Luftsauerstoff als Kathode
Bei der Silizium-Luft-Batterie ist nur die Anode als Feststoff ausgelegt. Anstelle der Kathode besitzt sie eine luftdurchlässige Membran, durch die der gasförmige Reaktionspartner, Luftsauerstoff, in die Zelle gelangt. Einen Prototypen hatte 2009 erstmals die Gruppe von Prof. Yair Ein-Eli am Technion im israelischen Haifa vorgestellt. Derzeit würden Silizium-Luft-Batterien in Hörgeräten erprobt; danach soll der Einsatz in anderen Kleingeräten folgen. Langfristig sei auch die Anpassung für leistungsstärkere Anwendungen wie Elektroautos geplant.

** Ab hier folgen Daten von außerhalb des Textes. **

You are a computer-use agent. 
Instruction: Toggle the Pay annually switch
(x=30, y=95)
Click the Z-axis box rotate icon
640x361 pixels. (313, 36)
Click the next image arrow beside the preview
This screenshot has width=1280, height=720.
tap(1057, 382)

"Problematisch bei diesem Typ Batterie sind allerdings noch bisher unverstandene elektrochemische Reaktionen, die zu einem verfrühten Abbruch der Batterieentladung führen. Hier wollen wir ansetzen und mit neuartigen spektroskopischen Methoden zunächst die grundlegenden Mechanismen aufklären, die zur Batteriedegradation führen, um anschließend verbesserte Materialien entwickeln zu können", berichtet Prof. Rüdiger-A. Eichel. Der studierte Physiker befasst sich seit seiner Habilitation an der TU Darmstadt mit neuartigen Materialien der Energiewandlung und -speicherung und ist seit dem 1. Oktober 2012 Direktor des neuen Jülicher Institutsbereich "Grundlagen der Elektrochemie" des Instituts für Energie- und Klimaforschung (IEK-9).
"Die Gründung des Institutsbereichs zu den Grundlagen der Elektrochemie ist Teil unserer verstärkten Aktivitäten im Bereich der Energieforschung, speziell in der Erforschung und Entwicklung neuer Werkstoffe als Grundlage für neue Energiespeicher und -wandler", erläutert Prof. Harald Bolt, Mitglied des Vorstands des Forschungszentrums Jülich. "Durch diese Forschung zur Energiespeicherung schaffen wir eine der wichtigsten Voraussetzungen für den erfolgreichen Umbau zu einem nachhaltigen Energiesystem."